Adoptando una postura realista, que ya se menciona como uno de sus rasgos de conducción diferenciadores, el presidente interino esbozó un plan de gobierno que se aleja de la ruptura con la conducción de su hermano Fidel (que algunos esperaban en los primeros momentos de alejamiento del líder histórico), pero que también reacomoda las modalidades del proceso, abriendo la perspectiva del cambio: “tenemos el deber –dijo- de transformar concepciones y métodos que fueron los apropiados en su momento, pero que han sido ya superados por la vida.”
Estas transformaciones serán acompañadas de nuevos modos de relacionarse a nivel internacional. En este campo, Raúl Castro admitió que el gobierno planea incrementar la inversión extranjera en la isla, para terminar ofreciendo un “ramo de olivo” a la administración norteamericana. No a la actual, claro, que lo desecharía sin miramientos, sino a la que surja de las elecciones del año próximo, en que los demócratas se muestran tan confiados de volver a ocupar la Casa Blanca.

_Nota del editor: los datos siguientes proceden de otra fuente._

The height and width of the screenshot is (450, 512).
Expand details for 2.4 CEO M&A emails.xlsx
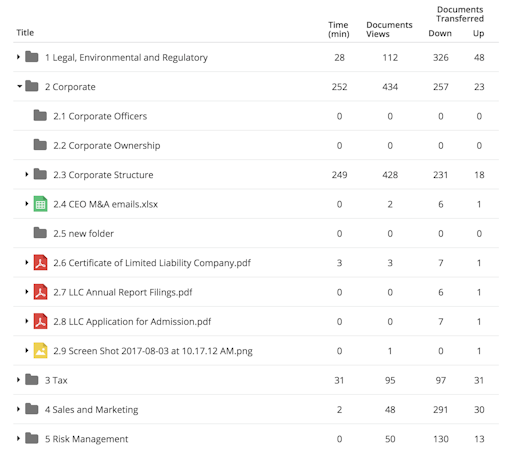(27, 204)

Una transformación económica, de aumento de producción y mejora en la distribución, gradual y escalonada, con mayores márgenes de participación privada y de inversión extranjera. Pero manteniendo el timón estatal, el partido único, y el control. De apertura política y juego democrático, nada todavía. Una transición silenciosa, demasiado silenciosa.